Written problem
Copy out the lines exactly, starting from the line with "The height and width of the screenshot is (1512, 799)." up to and including the line with "Action: pos(666,525)".

[Item position entries]
----------
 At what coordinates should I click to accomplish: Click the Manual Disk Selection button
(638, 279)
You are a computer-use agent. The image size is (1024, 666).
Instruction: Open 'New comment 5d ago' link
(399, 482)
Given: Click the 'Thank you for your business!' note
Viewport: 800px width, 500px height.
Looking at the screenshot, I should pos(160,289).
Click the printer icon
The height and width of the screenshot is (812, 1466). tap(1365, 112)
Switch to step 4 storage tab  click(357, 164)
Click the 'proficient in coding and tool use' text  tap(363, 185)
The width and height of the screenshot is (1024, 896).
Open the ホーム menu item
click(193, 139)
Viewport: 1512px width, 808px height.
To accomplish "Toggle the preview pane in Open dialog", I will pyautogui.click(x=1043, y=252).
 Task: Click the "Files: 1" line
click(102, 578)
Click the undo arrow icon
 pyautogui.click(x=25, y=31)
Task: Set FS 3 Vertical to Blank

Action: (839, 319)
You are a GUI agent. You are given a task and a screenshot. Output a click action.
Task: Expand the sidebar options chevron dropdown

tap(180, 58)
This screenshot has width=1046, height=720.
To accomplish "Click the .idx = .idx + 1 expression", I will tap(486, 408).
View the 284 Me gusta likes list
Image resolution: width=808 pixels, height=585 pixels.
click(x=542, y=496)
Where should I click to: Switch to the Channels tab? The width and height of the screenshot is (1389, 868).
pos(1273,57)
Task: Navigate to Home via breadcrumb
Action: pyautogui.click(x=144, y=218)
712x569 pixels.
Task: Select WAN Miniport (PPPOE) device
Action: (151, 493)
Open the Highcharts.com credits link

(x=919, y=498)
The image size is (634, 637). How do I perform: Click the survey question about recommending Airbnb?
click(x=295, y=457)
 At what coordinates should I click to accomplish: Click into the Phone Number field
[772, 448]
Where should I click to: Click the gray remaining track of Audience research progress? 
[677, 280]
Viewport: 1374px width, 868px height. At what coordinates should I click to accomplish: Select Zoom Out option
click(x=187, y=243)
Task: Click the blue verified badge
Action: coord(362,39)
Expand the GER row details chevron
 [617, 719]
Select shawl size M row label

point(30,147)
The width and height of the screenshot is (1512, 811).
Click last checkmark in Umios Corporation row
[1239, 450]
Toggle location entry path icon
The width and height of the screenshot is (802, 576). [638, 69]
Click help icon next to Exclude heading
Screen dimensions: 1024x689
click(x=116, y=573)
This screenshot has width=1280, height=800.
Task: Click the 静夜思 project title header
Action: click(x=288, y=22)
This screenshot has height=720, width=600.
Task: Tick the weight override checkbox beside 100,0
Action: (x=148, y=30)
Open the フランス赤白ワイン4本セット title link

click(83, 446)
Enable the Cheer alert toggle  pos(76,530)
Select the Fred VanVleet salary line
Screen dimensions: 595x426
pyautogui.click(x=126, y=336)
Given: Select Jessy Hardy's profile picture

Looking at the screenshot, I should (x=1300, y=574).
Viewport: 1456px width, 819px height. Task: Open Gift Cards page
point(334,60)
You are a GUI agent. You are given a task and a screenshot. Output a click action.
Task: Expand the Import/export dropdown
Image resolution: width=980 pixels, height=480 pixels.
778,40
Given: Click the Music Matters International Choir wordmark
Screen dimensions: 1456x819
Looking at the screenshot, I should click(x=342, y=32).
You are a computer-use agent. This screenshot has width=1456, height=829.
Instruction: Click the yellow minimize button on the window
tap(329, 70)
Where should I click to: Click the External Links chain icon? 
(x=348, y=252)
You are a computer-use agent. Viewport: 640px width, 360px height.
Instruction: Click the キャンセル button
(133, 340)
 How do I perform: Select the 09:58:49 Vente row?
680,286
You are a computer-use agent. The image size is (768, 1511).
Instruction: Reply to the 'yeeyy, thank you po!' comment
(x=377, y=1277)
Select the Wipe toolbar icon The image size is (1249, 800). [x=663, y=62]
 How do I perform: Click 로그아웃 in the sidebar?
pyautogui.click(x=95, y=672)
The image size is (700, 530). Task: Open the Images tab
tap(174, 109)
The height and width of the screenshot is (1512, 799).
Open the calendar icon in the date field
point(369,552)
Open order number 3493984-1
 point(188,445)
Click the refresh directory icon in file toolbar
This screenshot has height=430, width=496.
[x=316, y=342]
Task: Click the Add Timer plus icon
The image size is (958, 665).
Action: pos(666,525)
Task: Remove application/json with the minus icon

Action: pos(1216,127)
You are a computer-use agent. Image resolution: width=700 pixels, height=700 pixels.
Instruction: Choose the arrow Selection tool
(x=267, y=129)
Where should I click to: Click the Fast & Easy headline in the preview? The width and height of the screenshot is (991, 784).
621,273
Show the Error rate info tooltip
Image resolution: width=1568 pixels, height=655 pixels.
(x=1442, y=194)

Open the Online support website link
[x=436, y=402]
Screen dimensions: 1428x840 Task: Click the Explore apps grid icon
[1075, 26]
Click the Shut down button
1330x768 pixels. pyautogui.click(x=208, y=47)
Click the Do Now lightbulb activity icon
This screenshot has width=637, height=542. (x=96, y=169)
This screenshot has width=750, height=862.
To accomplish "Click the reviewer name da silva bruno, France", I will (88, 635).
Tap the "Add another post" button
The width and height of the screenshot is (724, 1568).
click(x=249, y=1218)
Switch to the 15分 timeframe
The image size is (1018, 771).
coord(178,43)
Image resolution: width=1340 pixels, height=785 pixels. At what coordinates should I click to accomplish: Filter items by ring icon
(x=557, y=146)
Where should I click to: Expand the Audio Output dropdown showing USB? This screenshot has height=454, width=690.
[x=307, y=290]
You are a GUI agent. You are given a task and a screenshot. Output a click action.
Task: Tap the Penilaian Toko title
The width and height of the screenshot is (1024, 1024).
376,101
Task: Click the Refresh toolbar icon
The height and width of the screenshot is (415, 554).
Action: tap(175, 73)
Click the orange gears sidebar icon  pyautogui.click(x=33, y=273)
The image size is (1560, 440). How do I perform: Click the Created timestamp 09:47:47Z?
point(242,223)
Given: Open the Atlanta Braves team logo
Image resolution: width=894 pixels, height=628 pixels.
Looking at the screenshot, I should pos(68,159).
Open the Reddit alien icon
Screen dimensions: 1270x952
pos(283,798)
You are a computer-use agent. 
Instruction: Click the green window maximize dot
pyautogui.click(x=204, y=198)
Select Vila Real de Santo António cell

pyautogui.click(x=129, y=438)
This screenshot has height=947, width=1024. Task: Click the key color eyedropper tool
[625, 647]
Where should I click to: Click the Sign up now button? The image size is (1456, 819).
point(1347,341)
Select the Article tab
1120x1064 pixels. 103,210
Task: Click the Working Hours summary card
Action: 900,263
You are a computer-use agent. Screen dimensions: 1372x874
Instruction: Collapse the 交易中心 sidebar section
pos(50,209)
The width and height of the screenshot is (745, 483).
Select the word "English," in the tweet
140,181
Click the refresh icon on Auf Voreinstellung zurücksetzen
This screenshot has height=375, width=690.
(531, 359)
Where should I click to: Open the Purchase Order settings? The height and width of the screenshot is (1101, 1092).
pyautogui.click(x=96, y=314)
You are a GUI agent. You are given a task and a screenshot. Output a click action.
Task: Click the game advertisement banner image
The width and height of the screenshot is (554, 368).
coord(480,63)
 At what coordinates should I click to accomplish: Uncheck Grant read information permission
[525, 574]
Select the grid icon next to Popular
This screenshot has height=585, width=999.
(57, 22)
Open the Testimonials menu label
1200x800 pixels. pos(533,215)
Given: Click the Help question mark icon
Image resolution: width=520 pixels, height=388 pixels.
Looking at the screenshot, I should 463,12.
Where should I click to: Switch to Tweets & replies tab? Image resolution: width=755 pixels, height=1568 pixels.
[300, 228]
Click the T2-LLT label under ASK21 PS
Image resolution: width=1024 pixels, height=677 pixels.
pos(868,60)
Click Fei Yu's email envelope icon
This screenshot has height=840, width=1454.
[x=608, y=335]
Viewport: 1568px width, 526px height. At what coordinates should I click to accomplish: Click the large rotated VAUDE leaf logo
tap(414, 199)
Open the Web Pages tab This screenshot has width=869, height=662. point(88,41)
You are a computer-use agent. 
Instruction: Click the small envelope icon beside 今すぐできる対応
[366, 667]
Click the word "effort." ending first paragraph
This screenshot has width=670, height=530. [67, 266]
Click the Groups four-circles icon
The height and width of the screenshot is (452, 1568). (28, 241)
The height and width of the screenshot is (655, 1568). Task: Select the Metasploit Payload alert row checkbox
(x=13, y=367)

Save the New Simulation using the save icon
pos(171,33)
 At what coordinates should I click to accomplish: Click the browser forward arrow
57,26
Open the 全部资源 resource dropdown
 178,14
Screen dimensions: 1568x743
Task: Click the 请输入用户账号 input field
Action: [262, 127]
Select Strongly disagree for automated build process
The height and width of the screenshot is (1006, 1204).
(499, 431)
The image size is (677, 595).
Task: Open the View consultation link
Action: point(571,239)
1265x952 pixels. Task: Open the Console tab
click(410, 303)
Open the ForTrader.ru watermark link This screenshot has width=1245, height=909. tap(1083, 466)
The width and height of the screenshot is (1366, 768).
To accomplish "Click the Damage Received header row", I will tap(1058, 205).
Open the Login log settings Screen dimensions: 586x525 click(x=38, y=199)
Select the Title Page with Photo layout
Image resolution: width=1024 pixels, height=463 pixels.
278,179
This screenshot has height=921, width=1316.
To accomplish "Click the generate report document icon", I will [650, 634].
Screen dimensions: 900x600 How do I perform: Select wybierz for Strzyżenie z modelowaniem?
----------
The result
The height and width of the screenshot is (1512, 799).
Open the calendar icon in the date field
point(369,552)
Open order number 3493984-1
 point(188,445)
Click the refresh directory icon in file toolbar
This screenshot has height=430, width=496.
[x=316, y=342]
Task: Click the Add Timer plus icon
The image size is (958, 665).
Action: pos(666,525)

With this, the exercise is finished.